What is Critical illness cover ?
Critical illness cover (CIC) is a long-term insurance policy designed to pay a lump sum on the diagnosis of certain life-threatening or debilitating (but not necessarily fatal) conditions such as a heart attack, stroke, certain types/stages of cancer, multiple sclerosis and loss of limbs.
The illnesses covered will be specified in the policy along with any exclusions and limitations – these differ between insurers. CIC policies usually only pay out once, so are not a replacement for income.
Who is likely to buy it?
Many people buy CIC when they take on a major commitment such as a mortgage. This is something you can discuss with a mortgage adviser.

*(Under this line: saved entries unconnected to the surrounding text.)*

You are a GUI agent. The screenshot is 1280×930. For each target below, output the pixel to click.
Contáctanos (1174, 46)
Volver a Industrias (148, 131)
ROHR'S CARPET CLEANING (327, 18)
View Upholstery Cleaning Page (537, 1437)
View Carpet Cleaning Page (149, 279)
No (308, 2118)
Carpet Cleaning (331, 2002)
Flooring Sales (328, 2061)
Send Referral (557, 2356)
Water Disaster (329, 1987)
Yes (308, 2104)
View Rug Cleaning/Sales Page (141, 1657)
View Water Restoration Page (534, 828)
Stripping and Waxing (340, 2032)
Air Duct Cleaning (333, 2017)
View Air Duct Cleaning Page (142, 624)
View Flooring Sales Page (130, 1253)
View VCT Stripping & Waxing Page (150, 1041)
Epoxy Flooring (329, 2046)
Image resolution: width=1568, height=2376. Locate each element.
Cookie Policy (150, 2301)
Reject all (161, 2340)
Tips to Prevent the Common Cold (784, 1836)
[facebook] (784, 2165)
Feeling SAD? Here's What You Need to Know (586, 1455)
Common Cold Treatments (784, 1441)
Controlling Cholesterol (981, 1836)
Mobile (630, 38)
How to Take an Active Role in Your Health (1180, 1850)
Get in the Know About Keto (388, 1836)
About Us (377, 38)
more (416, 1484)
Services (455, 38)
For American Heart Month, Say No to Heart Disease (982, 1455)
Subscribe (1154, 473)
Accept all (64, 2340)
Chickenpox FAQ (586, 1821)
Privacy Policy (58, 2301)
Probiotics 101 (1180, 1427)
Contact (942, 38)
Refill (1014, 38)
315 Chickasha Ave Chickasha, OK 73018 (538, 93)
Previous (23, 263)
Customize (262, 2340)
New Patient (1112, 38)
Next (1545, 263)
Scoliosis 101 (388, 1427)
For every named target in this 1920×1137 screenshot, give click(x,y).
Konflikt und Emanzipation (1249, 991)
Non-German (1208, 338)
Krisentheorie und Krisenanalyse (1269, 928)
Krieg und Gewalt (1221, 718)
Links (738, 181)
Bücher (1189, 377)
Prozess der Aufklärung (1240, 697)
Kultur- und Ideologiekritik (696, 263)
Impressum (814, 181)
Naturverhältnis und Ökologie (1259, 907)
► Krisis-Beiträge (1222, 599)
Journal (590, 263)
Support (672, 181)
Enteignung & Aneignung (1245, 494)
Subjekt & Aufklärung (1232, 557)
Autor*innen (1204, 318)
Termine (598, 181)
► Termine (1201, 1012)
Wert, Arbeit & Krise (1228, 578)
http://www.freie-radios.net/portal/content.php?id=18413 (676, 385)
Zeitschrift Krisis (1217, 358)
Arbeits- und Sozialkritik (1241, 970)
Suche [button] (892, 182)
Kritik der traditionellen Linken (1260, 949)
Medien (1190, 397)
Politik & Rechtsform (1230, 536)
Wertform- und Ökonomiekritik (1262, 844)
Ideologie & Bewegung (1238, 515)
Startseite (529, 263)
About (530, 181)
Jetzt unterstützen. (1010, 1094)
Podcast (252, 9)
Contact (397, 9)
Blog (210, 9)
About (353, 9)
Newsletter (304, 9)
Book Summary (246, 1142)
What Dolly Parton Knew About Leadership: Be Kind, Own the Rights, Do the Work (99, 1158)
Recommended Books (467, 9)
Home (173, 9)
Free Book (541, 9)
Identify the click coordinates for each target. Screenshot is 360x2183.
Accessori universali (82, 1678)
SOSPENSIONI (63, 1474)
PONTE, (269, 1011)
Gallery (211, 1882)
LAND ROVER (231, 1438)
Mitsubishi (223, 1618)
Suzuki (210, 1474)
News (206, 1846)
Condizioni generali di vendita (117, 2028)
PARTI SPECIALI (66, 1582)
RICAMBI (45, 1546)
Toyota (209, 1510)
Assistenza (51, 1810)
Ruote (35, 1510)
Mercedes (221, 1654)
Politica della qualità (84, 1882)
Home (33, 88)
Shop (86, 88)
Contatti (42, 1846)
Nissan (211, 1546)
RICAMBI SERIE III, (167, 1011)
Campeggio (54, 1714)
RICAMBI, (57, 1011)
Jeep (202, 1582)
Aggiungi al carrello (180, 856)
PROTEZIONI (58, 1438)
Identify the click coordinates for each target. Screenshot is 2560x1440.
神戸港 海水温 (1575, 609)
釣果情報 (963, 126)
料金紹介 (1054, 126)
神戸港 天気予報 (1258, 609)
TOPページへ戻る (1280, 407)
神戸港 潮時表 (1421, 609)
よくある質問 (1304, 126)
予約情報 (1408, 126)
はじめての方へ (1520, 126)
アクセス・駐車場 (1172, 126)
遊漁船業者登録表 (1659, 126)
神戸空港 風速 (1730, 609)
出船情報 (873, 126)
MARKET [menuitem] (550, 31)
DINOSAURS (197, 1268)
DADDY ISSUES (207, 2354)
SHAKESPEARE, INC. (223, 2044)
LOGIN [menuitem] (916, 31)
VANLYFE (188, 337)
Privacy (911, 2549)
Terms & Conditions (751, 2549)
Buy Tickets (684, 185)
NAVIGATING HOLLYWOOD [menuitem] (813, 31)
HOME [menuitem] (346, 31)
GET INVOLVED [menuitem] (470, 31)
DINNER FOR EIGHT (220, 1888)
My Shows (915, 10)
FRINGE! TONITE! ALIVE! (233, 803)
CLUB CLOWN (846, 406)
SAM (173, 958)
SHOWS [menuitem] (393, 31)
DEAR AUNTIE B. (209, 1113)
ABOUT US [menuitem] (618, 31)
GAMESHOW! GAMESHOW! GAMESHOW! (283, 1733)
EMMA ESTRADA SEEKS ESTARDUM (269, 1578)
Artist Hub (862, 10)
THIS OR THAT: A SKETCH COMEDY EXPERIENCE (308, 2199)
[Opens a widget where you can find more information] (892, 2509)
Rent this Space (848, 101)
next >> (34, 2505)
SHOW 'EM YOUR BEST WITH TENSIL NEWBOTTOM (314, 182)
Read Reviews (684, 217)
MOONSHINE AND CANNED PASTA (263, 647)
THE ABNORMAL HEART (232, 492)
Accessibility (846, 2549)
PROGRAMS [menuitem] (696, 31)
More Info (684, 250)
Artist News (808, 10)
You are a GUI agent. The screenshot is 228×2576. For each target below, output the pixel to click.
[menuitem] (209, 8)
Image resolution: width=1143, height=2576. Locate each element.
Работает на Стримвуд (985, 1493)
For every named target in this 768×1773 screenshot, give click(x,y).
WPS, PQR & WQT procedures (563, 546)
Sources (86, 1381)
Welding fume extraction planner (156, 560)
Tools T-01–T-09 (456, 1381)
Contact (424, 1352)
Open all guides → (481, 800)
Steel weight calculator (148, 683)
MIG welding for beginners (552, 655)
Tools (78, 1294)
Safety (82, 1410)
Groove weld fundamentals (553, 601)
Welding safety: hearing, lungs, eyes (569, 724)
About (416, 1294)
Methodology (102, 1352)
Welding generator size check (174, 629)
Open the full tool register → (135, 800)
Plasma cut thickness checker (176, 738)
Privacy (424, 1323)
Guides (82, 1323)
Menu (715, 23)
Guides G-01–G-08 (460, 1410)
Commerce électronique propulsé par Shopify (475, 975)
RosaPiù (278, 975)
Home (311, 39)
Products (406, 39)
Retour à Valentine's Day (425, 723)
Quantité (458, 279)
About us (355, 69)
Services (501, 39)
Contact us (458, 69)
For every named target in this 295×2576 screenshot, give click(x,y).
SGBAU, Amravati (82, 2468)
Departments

Otherwise, you can buy CIC:
- through a financial adviser, who advises on CIC, taking account of your wider financial circumstances; or
- directly from insurance companies.
Not all firms will give you advice about whether CIC is suitable for you. They should tell you whether they will be offering advice and recommending a policy, or giving you information only. If they only give information, you will need to consider the information they give you and make your own decision as to whether the product is right for your needs, or seek independent financial advice.
What are the main features?
Before you take out cover, here are some things to consider:
- Critical illness cover pays you a lump sum if you are diagnosed as suffering from one of the specified illnesses.
- Policy summaries will often set out a list of illnesses covered, but this is only a guide and full details will be in the policy document. This will also set out the criteria that have to be met before the insurer will pay a claim, including defining the level of severity of the illness.
- As an example, in the case of cancer, not all cancers or stages of cancer are covered. And for heart attacks, the insurer will need to have medical evidence of the severity of the condition before paying a claim. So make sure you check which illnesses are covered.
- CIC does not cover simply any sickness that affects your ability to work – it is specific about which illnesses are covered.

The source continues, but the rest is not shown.